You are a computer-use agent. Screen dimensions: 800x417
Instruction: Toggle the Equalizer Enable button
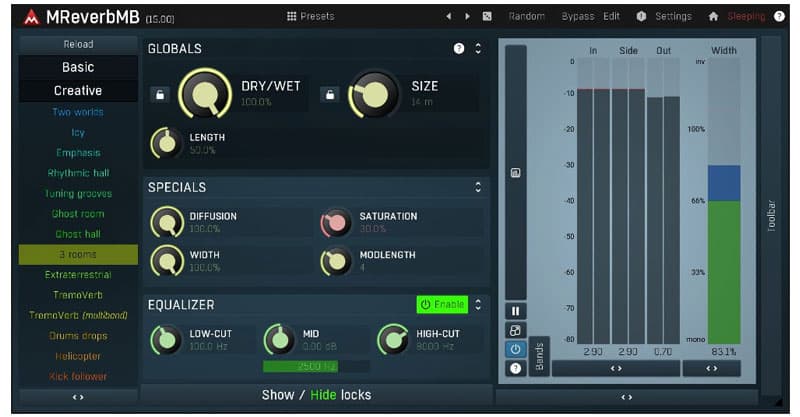(442, 305)
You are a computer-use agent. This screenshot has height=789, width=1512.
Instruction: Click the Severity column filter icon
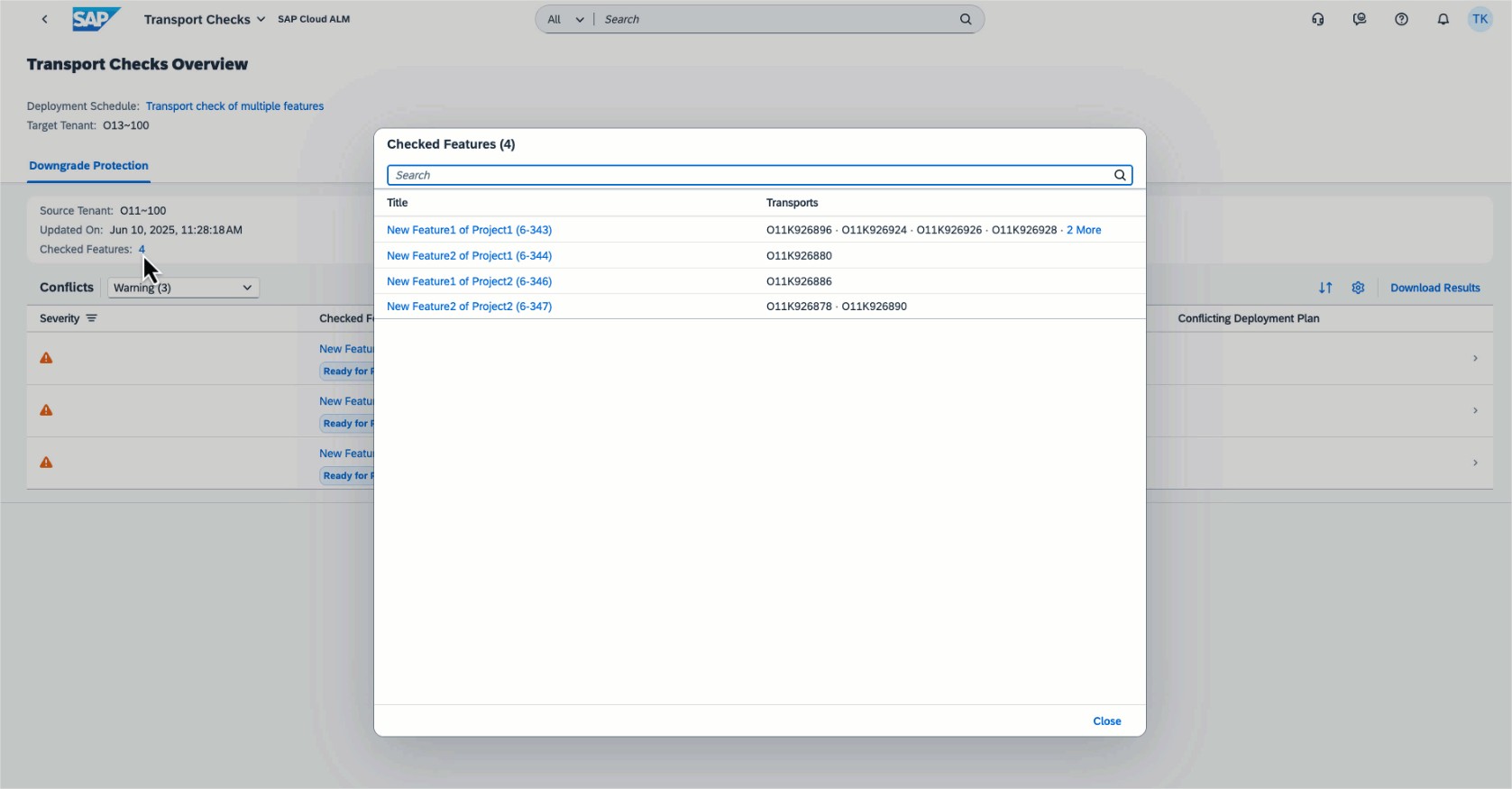click(91, 318)
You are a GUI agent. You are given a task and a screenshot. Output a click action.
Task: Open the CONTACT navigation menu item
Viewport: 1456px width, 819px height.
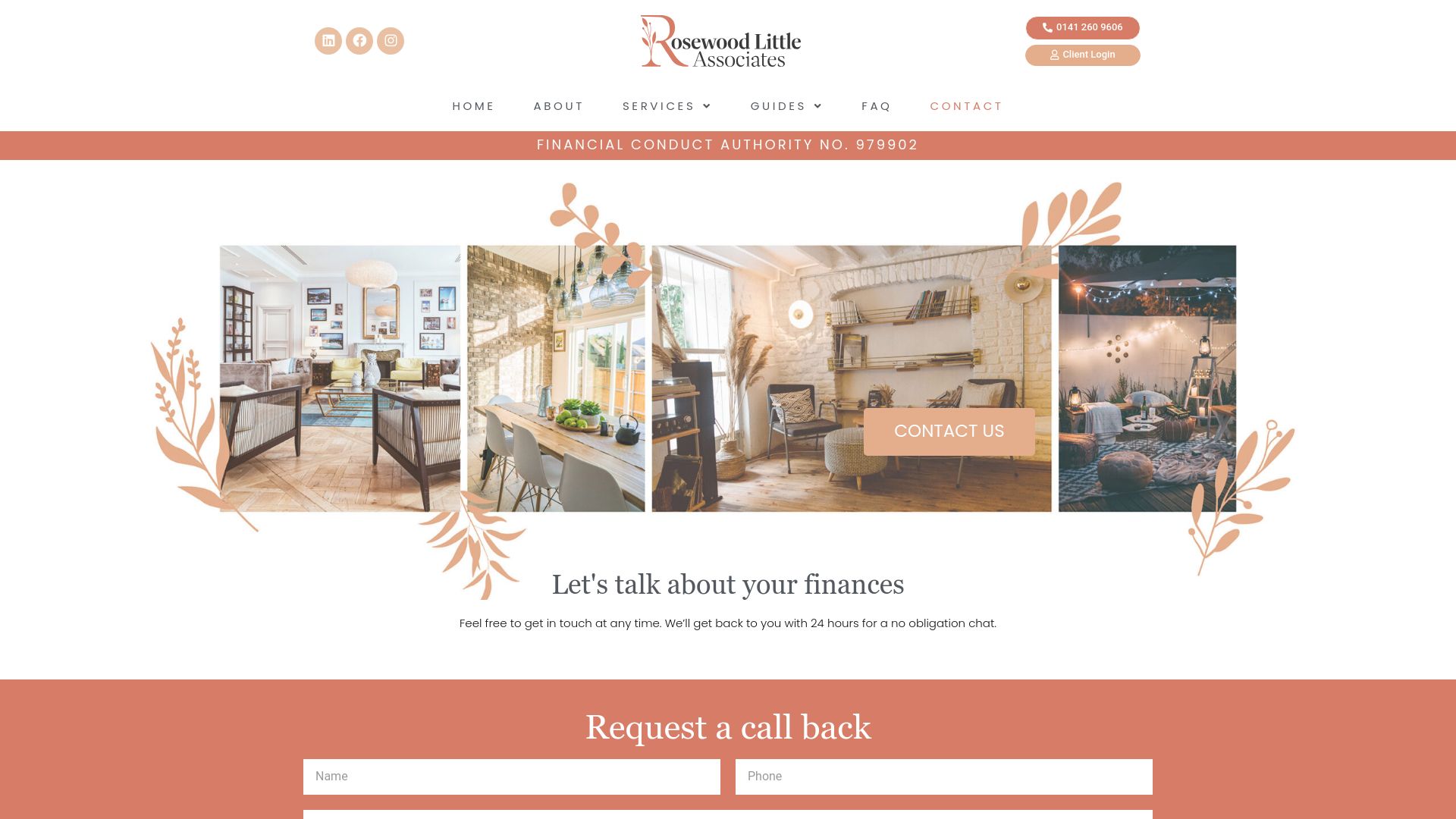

**ABOUT THIS TASK:**
Search the listing for the word "width", and copy every line in which it is found.

**REPLY TO THE EXERCISE:**
You are a computer-use agent. This screenshot has height=789, width=1512.
Viewport: 1456px width, 819px height.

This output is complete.